5 thoughts on “The Geography of Nowhere: Country Living”

  1. I understand the point of view that cars add to the sprawl or did the sprawl add the cars? I live in a small town (pop. 13,500) and yes I drive to work as does my husband well, frankly we can’t afford to live in the towns in which we work. I do a lot of walking but things I need are not in walking distance. His opinion that modernist architecture is ugly is just that his opinion, not all is ugly. I think people need to get back to doing things for and involving their community becoming part of it, then you work on public spaces because you are a community, serve on a town board or committee, both of which we have done and it brought us closer to our neighbors and the town as a whole.

    Reply
    • I think his argument is that there would be no sprawl without cars because it would be impossible… but… he goes into the history of the suburbs and there were some before cars, near railroad stations.
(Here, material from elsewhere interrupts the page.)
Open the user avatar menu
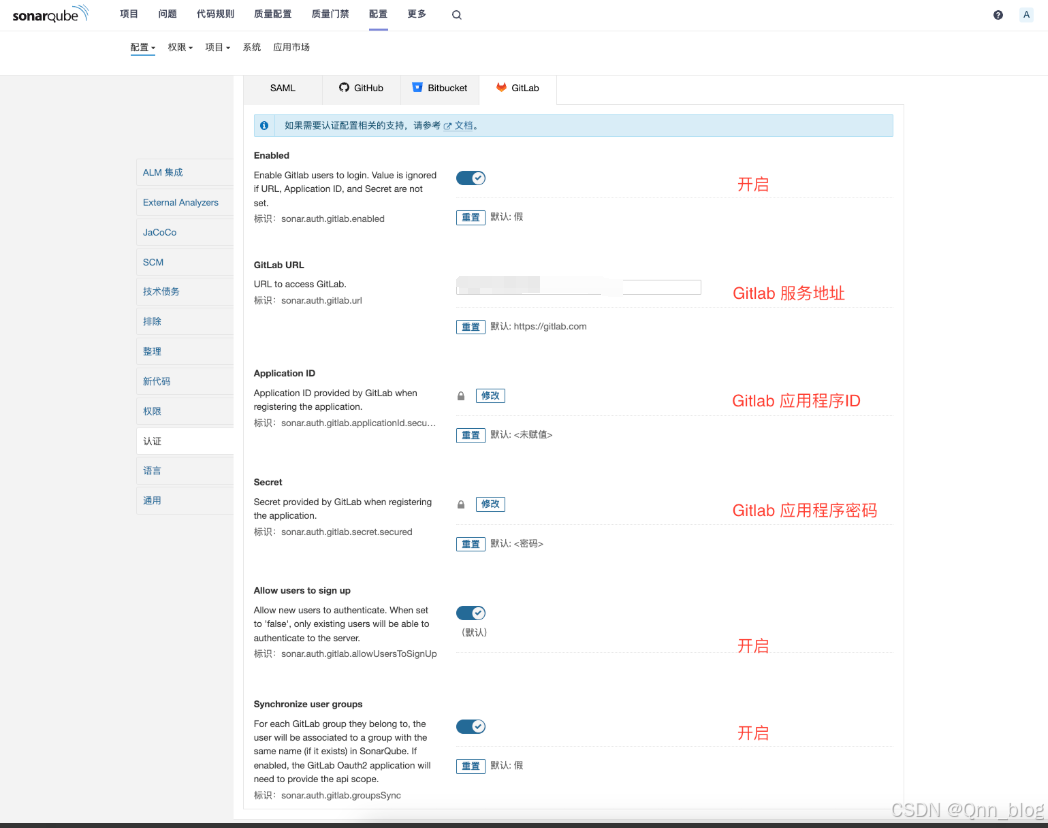The height and width of the screenshot is (828, 1048). point(1026,14)
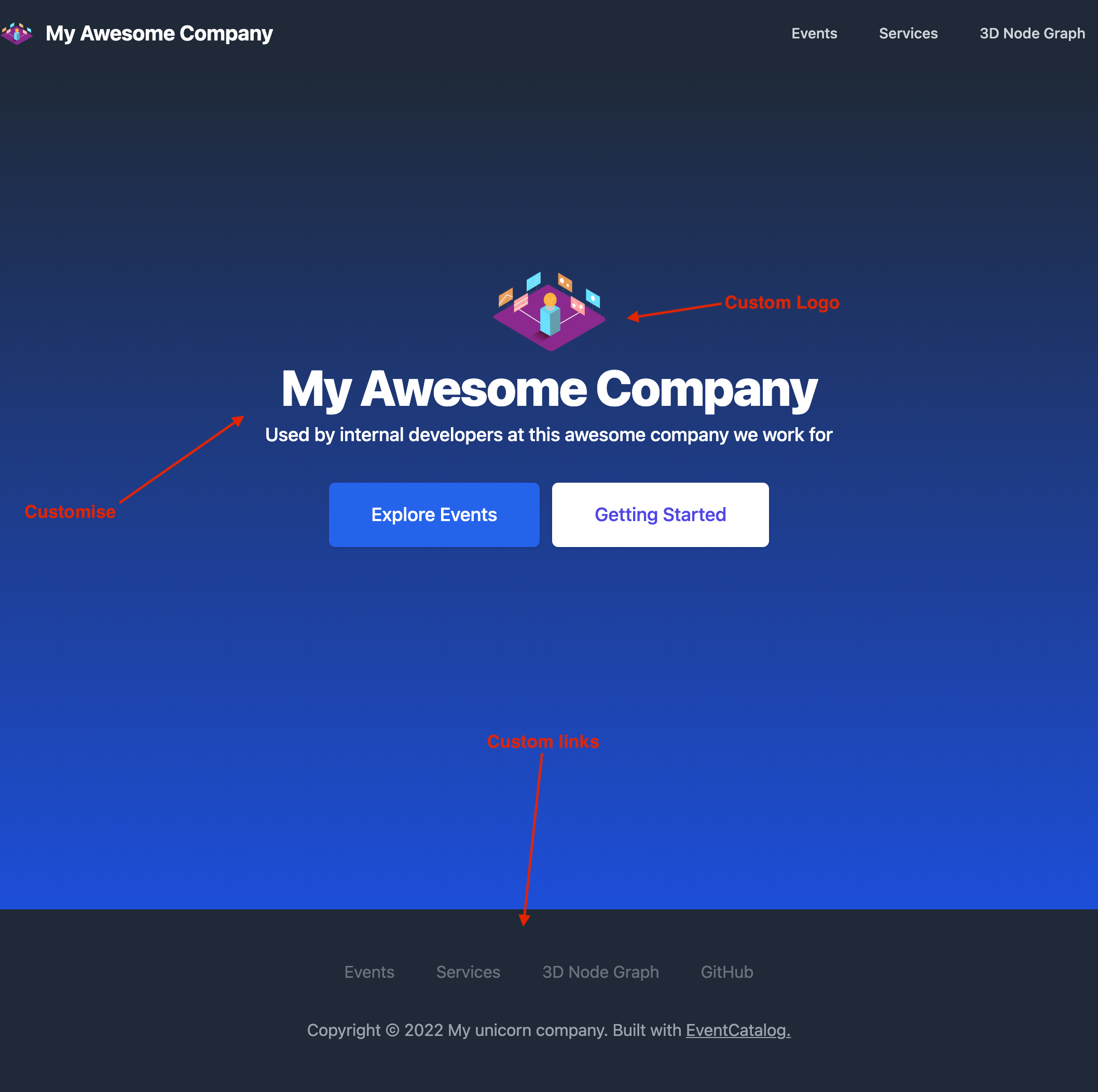
Task: Click the custom isometric logo icon
Action: [x=548, y=308]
We couldn’t afford to live in a walkable area either.
      He talks a lot about people who actually live in towns making the decisions for them, instead of of developers and corporations, and how we should get back to that. I’ve never done anything involving our town, just complained about it. ????

      Reply
  2. That author is cited in Crunchy Cons! I haven’t read him myself yet.

    I’ve been thinking about the car thing as we do our big road trip around the South this month. I hate driving, especially on the interstate, but we do own a car (we share) and I do drive it most days. The baby cries almost all the time we are in the car, but that doesn’t mean we just aren’t going to go see our families. Surely there’s virtue in that, too?

    One of the dated parts of Crunchy Cons was where Dreher suggested people could live rurally because AMAZON! Since online shopping contributes to fuel use and disrupts local economies, that’s not an easy fix, either.

    This comment is rambling, but this is all really interesting to me!

    Reply
    • (He has a fictional series called World Made by Hand that I love. It gets a bit weird in some places.)
      It’s hard to read about things like this when there is really nothing you can do! There are places to go and people to see and our world is not set up for anything other than car travel. I get the sense that Kunstler thinks the solution has to come from the government, or out of dire necessity, and he is not trying to make anyone feel bad.
      My copy of Crunchy Cons arrives Friday… via Amazon!